Our spending as a proportion of GDP is barely higher than when AUKUS was first announced in 2021. The administration knows we are shifting resources away from improving existing capabilities to fund the submarines under Pillar I.
The understandable American worry is that, in the critical period leading up to 2030, Australia will be weaker in military terms than we are now. Remember we are not due to purchase American nuclear-powered submarines until next decade.
For this reason, there is an emerging discussion within the US administration that if Australia refuses to spend at least 3 per cent of GDP on defence, which is seen as the minimal level needed to maintain our existing forces and support AUKUS, it might be better for all of us if Pillar I is frozen or abandoned.
This might seem paternalistic. But contributing to the joint effort to deter China this decade is what this administration overwhelmingly cares about.
There is a related nuclear weapons angle that Albanese is glossing over. Over the past few years, China has dramatically increased the size and potency of its nuclear arsenal and delivery systems, and is on track to be a nuclear weapons peer of the US within a decade.
This belies Beijing’s insistence that having nuclear weapons is simply about maintaining a minimal deterrent, or what has been called assured retaliation for defensive purposes against the American nuclear arsenal.
Why then the build-up of nukes? It is very much about the psychological coercion of US allies. In recent months, publications and outlets linked to the Chinese Communist Party or PLA have hinted that allied military assets in Japan and The Philippines could be nuclear targets if they continue to host US forces and cutting-edge conventional weapons systems.

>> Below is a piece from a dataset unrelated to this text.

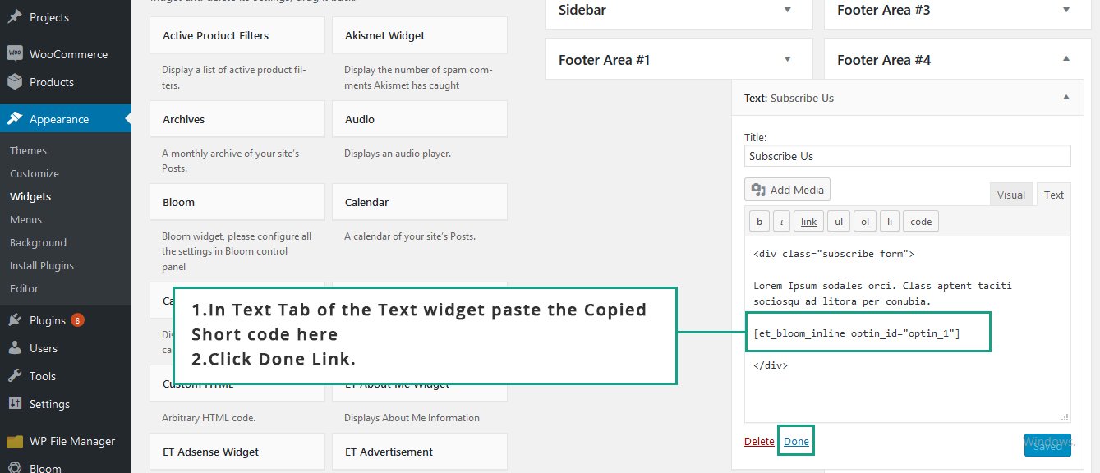The height and width of the screenshot is (473, 1100).
Task: Select the Appearance paintbrush icon
Action: click(x=15, y=119)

I am not yet aware of any implied nuclear threat made against Australia. But our geographical location is becoming ever more important to the US and other allies in a contingency.
We continue to rely on American extended nuclear deterrence to ensure we will never be the target of any nuclear threat or strike. But extended nuclear deterrence is a high-stakes psychological calculation, involving the manipulation of perception and risk to one’s advantage.
Australia must be assured – and China must believe – the US will follow through if its ally is attacked with a weapon of mass destruction. Our strategic geography is vital. But if Australia is seen to be a flagger, the less likely Australia is given assurances about its protection.
Finally, consider Trump’s Golden Dome missile defence concept. He is seeking Japanese assistance, most likely with missile technology and advances in the weaponisation of space. It is terrible timing that the Albanese government cancelled its $5.3bn military space program in December. Spending more is not about simply appeasing Trump. The ally that can offer more receives more protection and freedom of manoeuvre in return.
John Lee is a senior fellow at the Hudson Institute in Washington DC.